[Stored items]

>>>>

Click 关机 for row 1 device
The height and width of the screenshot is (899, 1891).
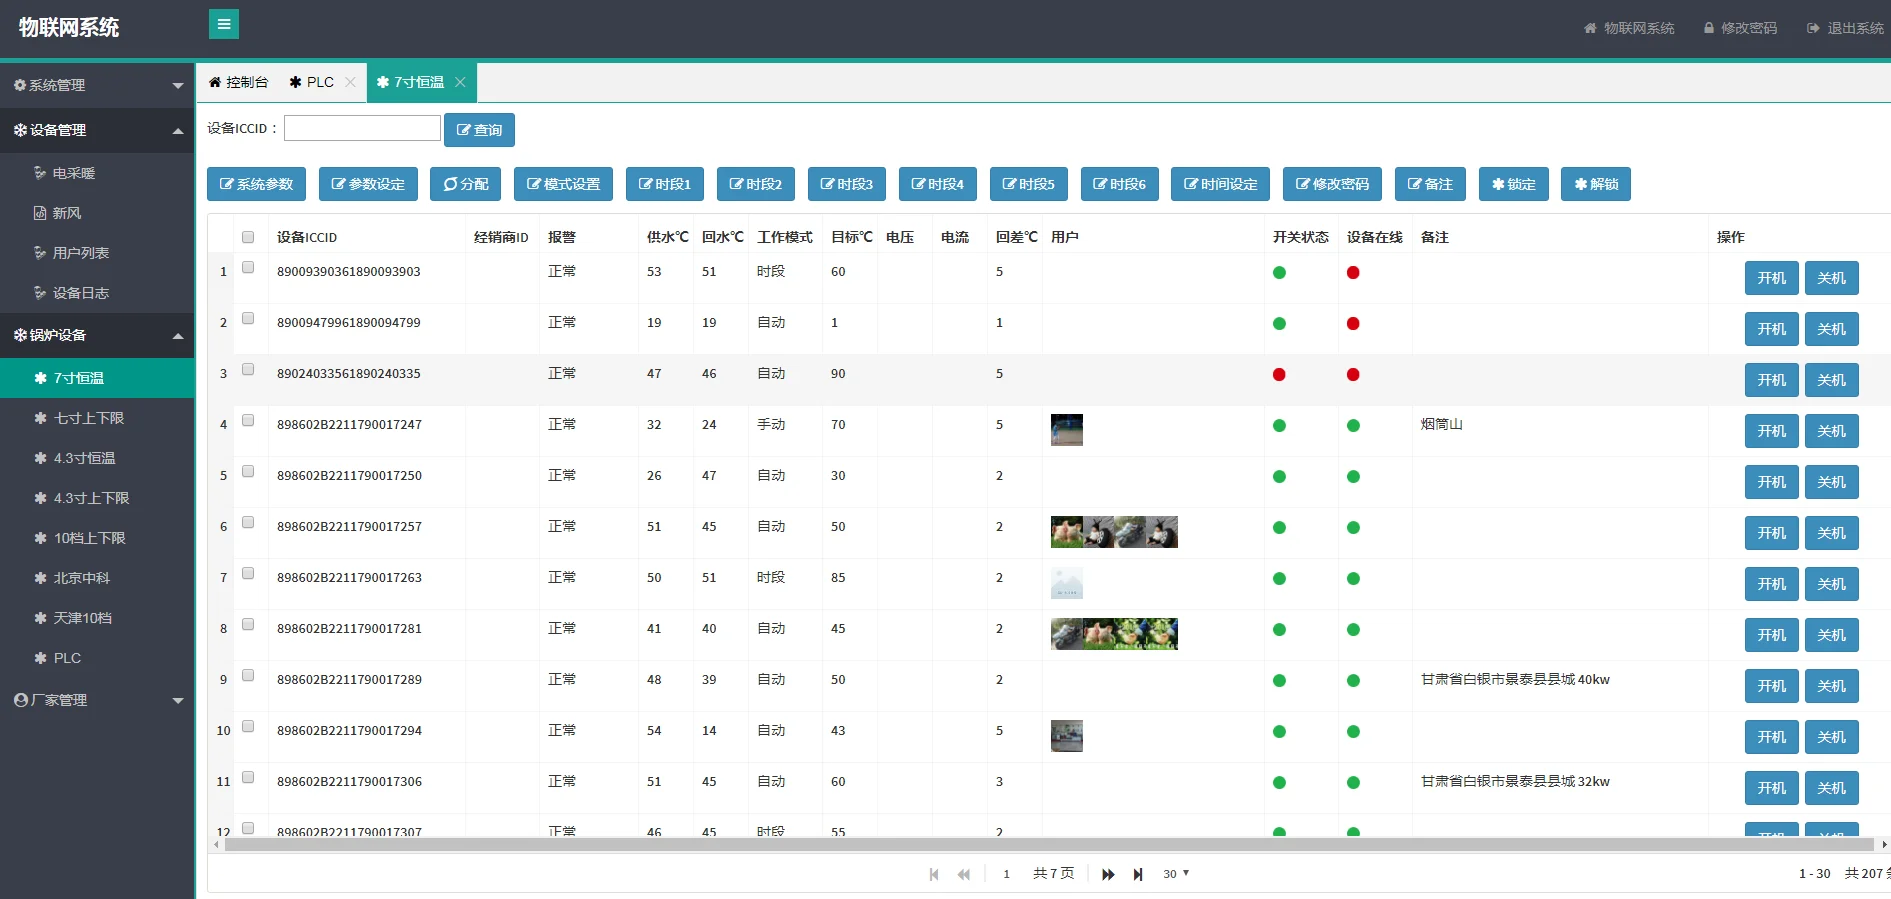point(1832,278)
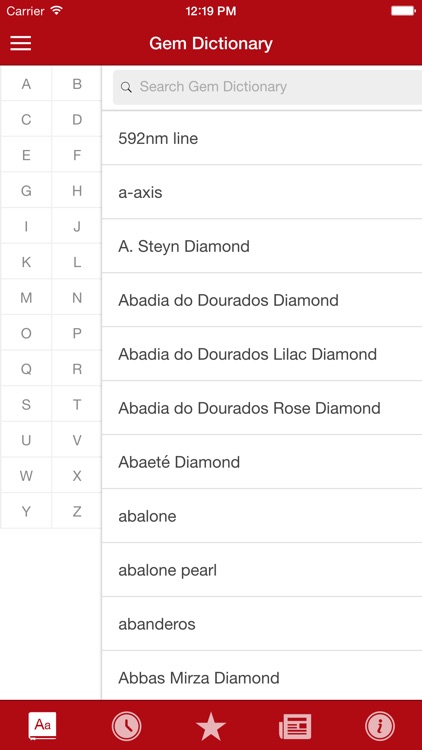Screen dimensions: 422x750
Task: Open the news articles tab icon
Action: click(295, 726)
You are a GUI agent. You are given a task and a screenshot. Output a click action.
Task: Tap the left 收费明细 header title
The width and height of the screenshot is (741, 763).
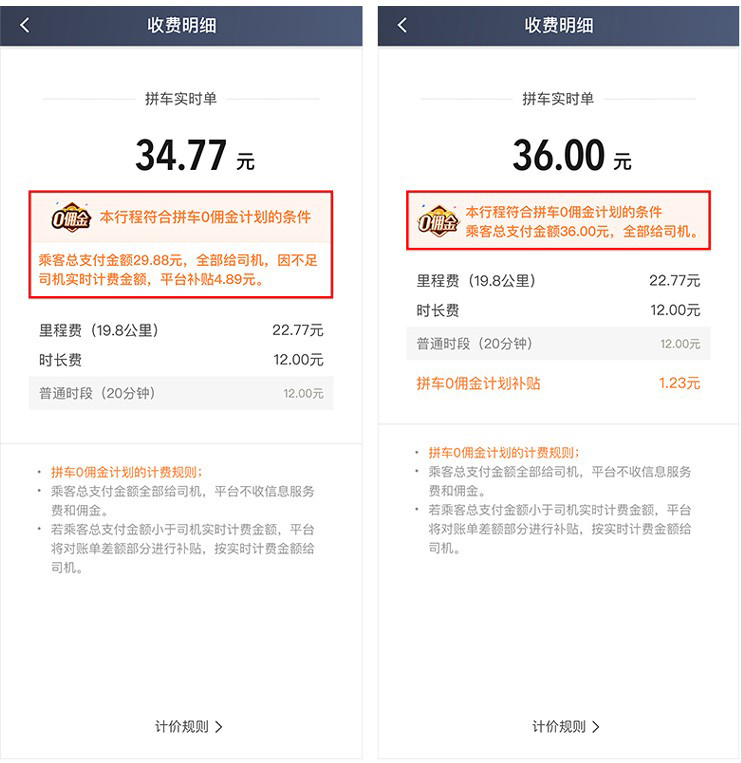[x=181, y=25]
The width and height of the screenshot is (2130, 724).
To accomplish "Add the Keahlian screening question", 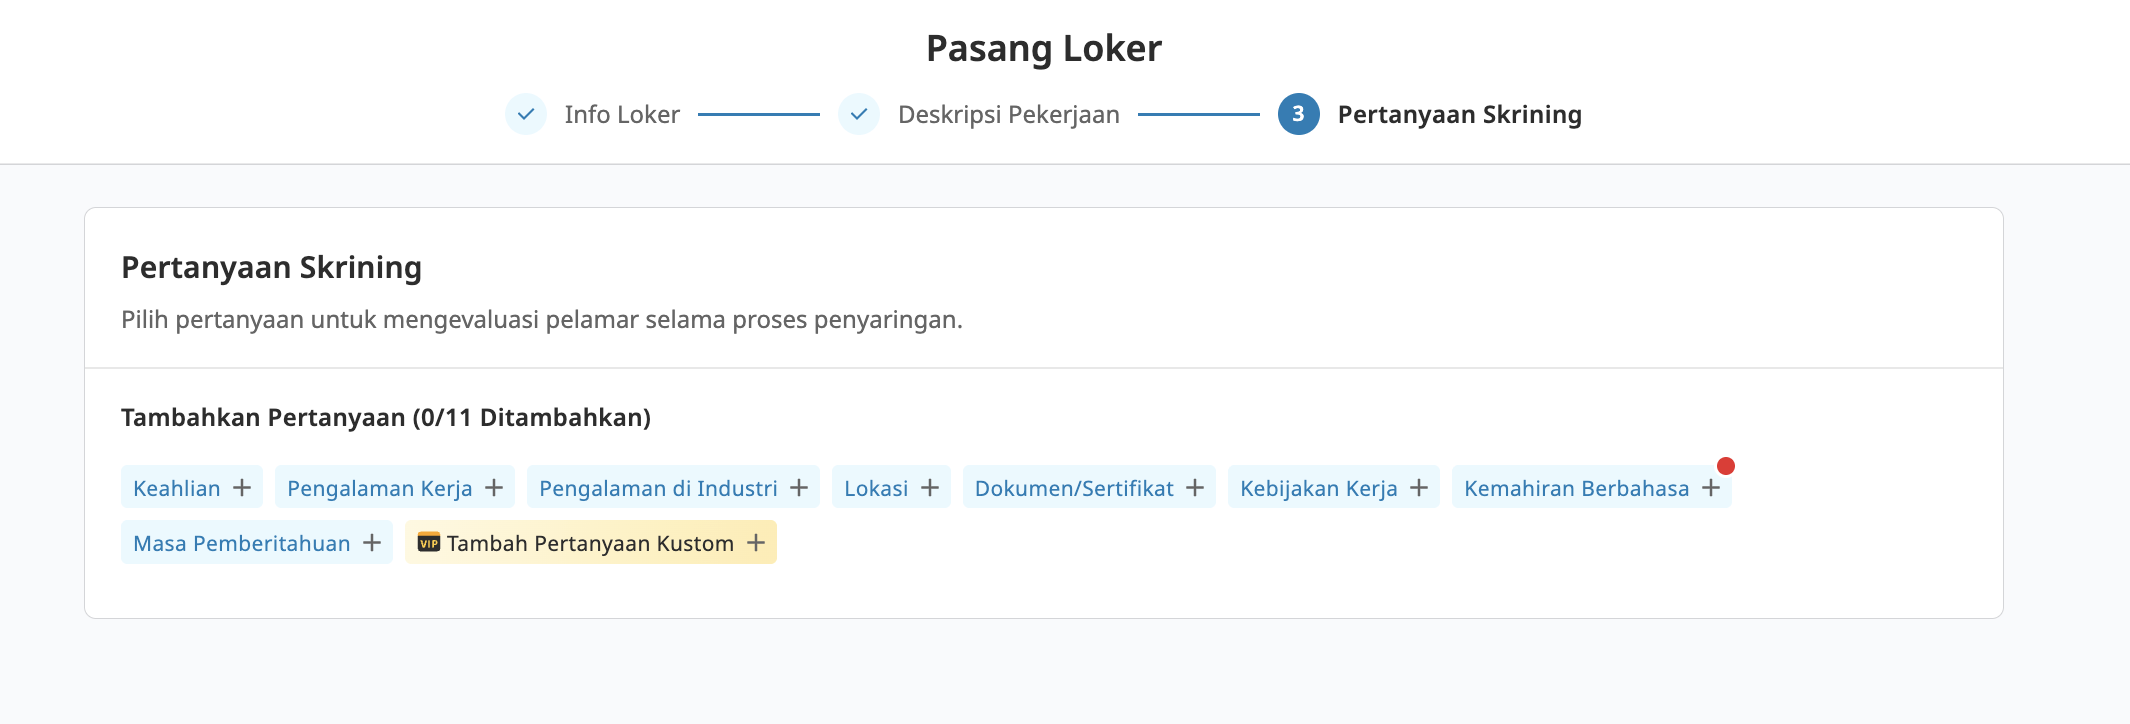I will click(x=177, y=488).
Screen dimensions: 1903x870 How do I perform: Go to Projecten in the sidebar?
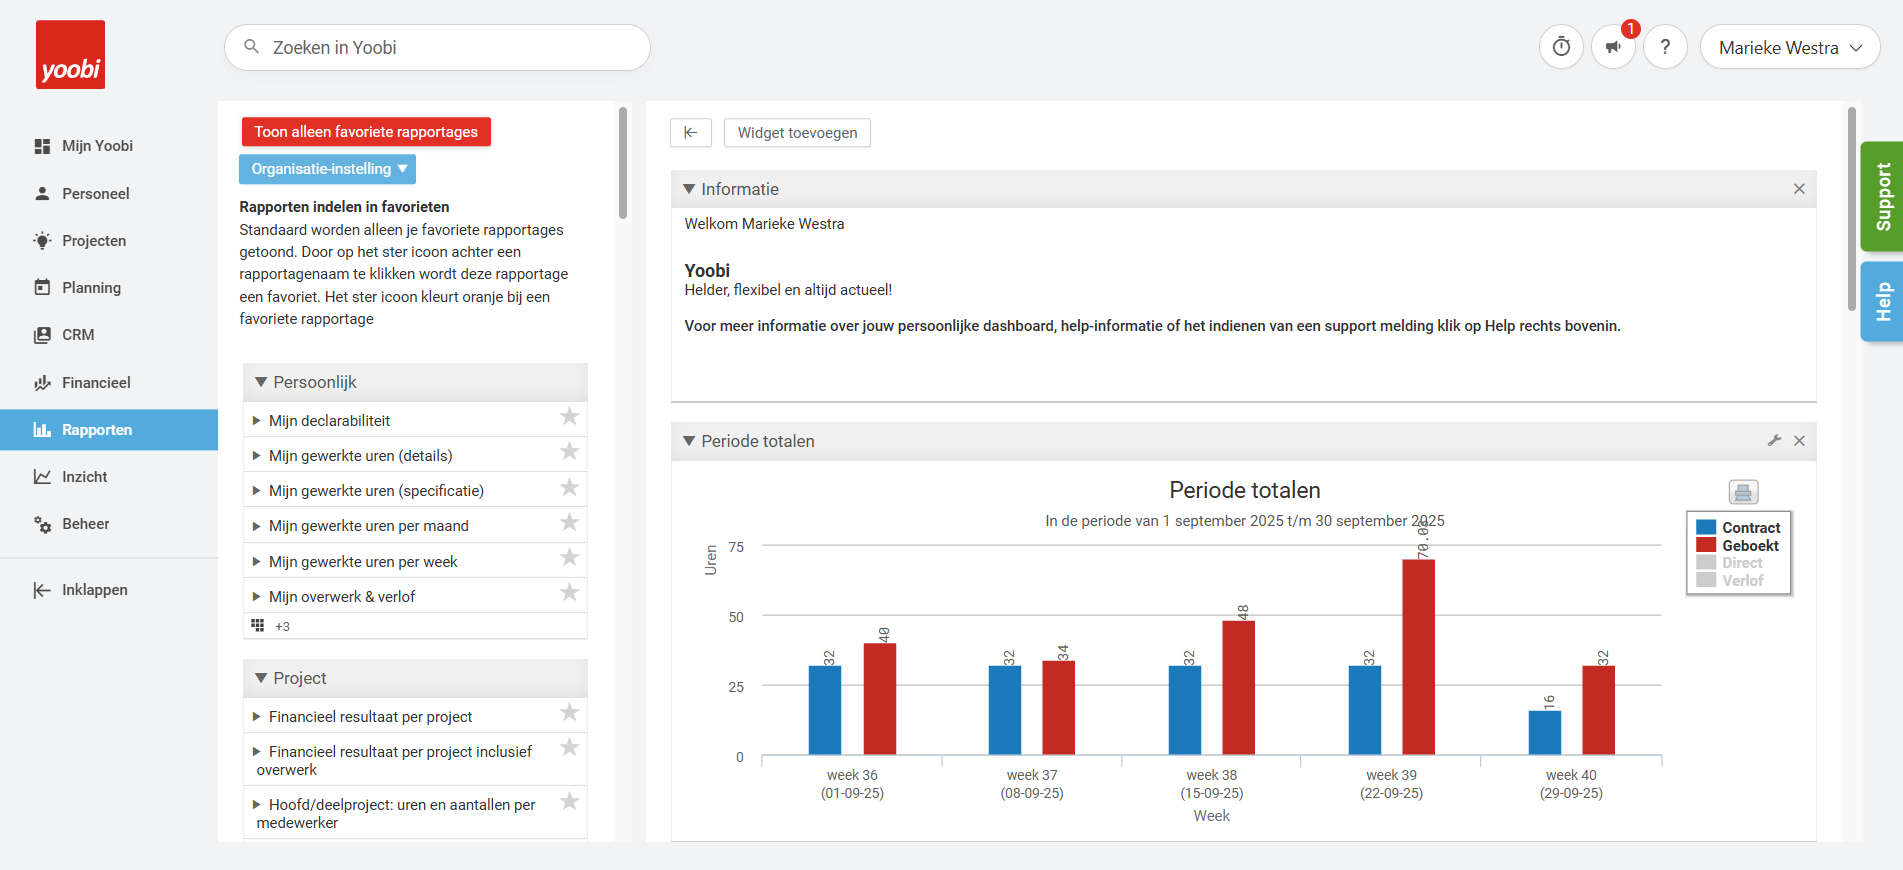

<<<<

Task directions -> Repeat, exactly and in full, each line from the start of the data to the line that contains "You are a GUI". Pictures do not go in.

Output below ->
Click 关机 for row 1 device
The height and width of the screenshot is (899, 1891).
point(1832,278)
Screen dimensions: 422x750
Task: Open the news articles tab icon
Action: click(295, 726)
You are a GUI agent. You are given a task and a screenshot. Output a click action.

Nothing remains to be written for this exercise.